La reina más célebre del mundo ha muerto, y los rojos soldados ingleses han levantado sus gorros de piel de oso para rendirle honor al nuevo nombre de una historia que solo puede entenderse ahora desde el símbolo y la pompa de un prestigio financiado, siempre y sin excepción, por los recursos públicos de una economía que viene de tumbo en tumbo hacia la asfixia. Una inflación que sigue desbordándose hasta los mismos límites invadidos del mar y hasta las capas profundas de una sociedad cada vez más distante del romanticismo se ha unido a los efectos del Brexit, esa bomba estallada por Boris Johnson desde las arterias británicas del delirio sin que hasta hoy nadie sepa muy bien qué hacer con un desastre que sigue agigantando la escasez de trabajadores, productos y convenios que hacían parecer estable y funcional una sociedad mimetizada con leyes medievales. Johnson ha salido del poder entre un bochornoso escándalo a la altura de la estridencia inglesa, y lo ha reemplazado Liz Truss en una improvisación política que solo visibiliza la inestabilidad total que ahora ha terminado por redondear la llegada al trono de un hombre inestable y odiado por su repelente insignifancia: ese príncipe eterno y sin gracia que esperó siempre la corona por un destino benigno o fatal, y que debe ahora defender desde el símbolo ( su único trabajo) tal como lo hizo su madre conformando la mancomunidad de las naciones en tiempos donde todo parecía resquebrajarse hasta el colapso estruendoso y definitivo.

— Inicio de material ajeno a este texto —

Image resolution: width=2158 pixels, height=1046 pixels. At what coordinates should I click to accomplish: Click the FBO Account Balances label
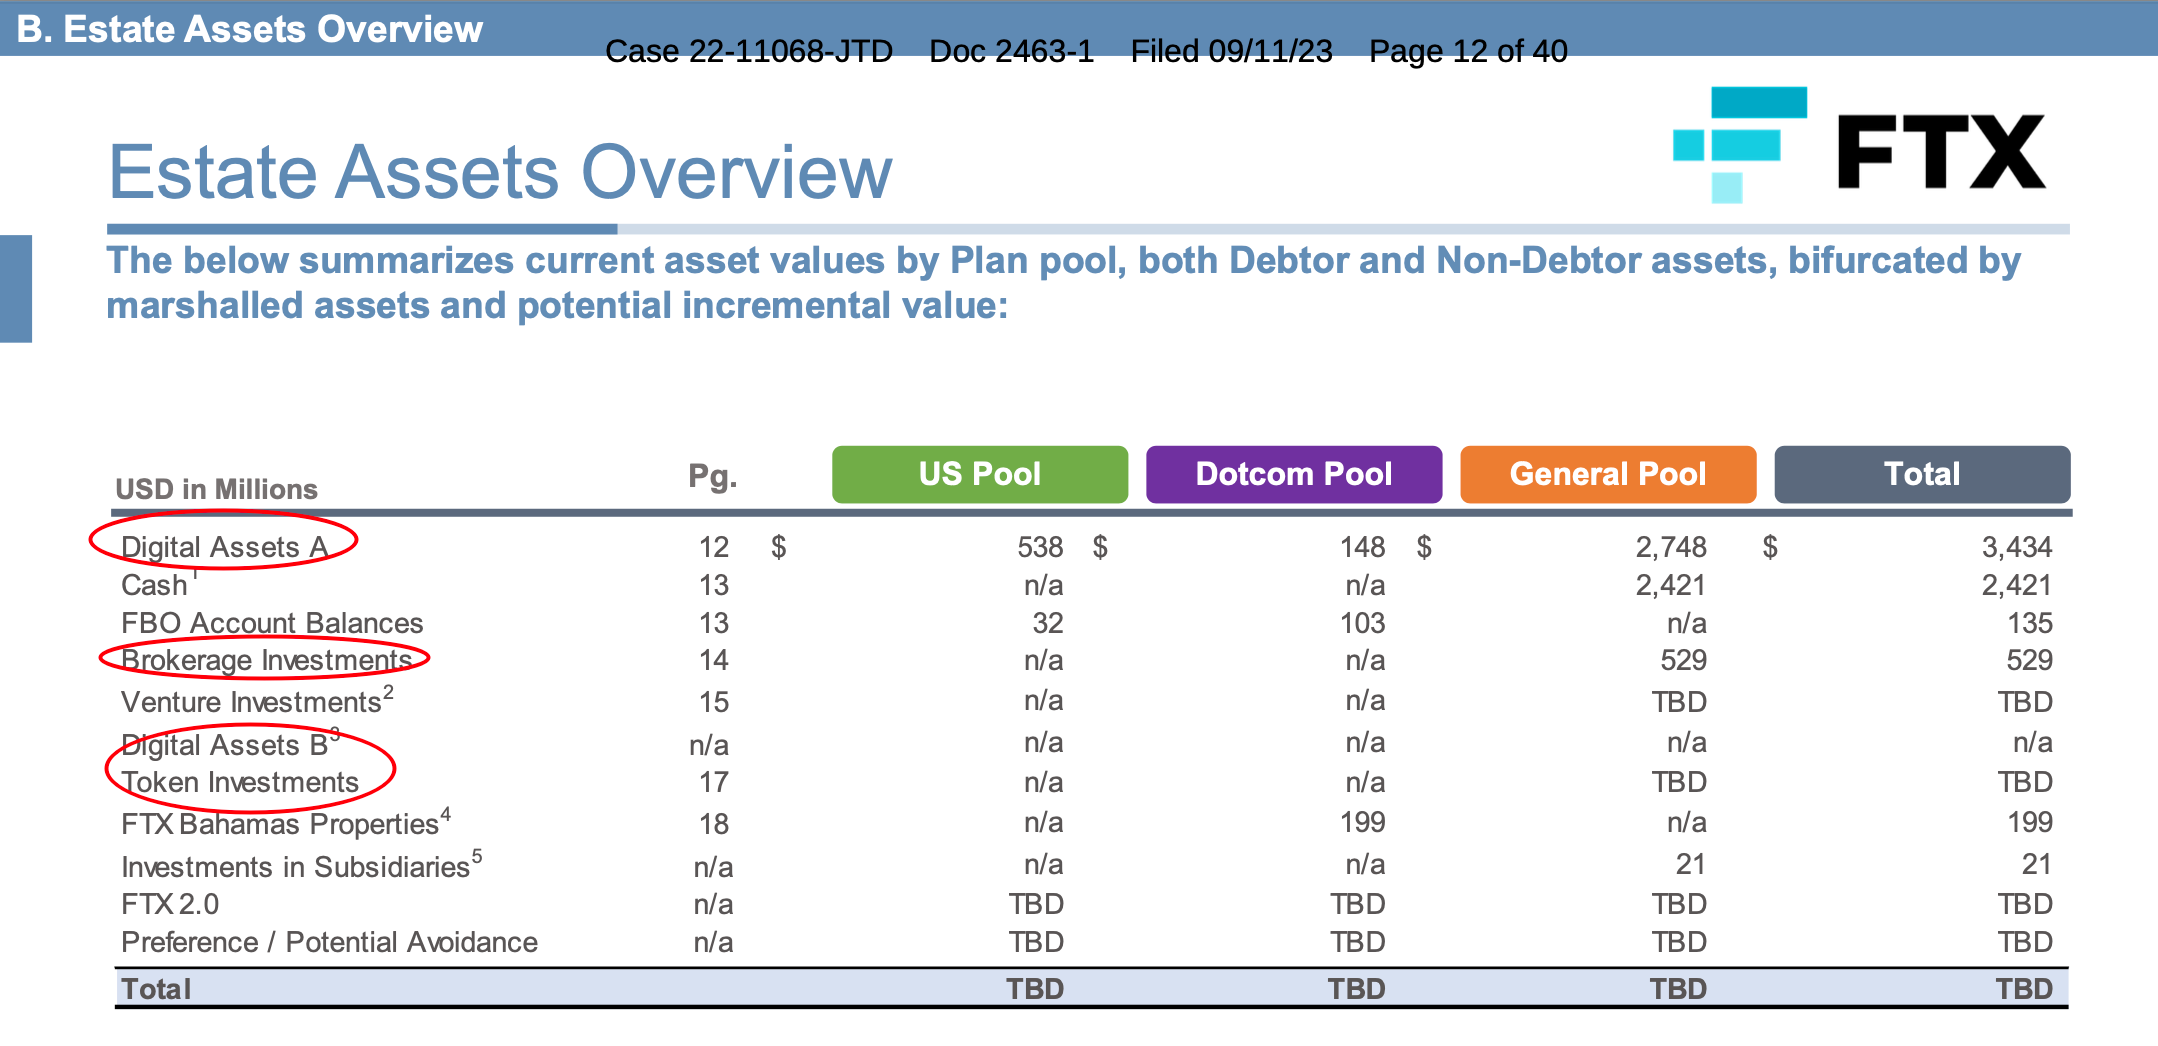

Pero los tiempos y los escenarios no parecen tan favorables para el nuevo monarca que se ha estrenado en los brillos del protagonismo con gestos despectivos y pataletas de niño-anciano ante las cámaras siempre activas de la modernidad. Una nueva primera ministra también inexperta, el arrinconamiento financiero de la clase baja y media entre indicadores apocalípticos y una insistencia circense y sin matices por revestir con plomo y mármol a los herederos gratuitos de sangre azul, no es un augurio de tiempos virtuosos para un reino que solo ha sabido camuflar su estropicio.

El ataúd de la reina relentiza su cortejo hacia la sombra de la historia, y quedan aquí, paralizados de miedo y fingiendo honor entre un futuro adverso, los nombres de una corte que saqueó la tierra y ha intentado seguir comunicando el valor de la ceremonia y del buen gusto como su única acción indiscutible sobre la fealdad del mundo.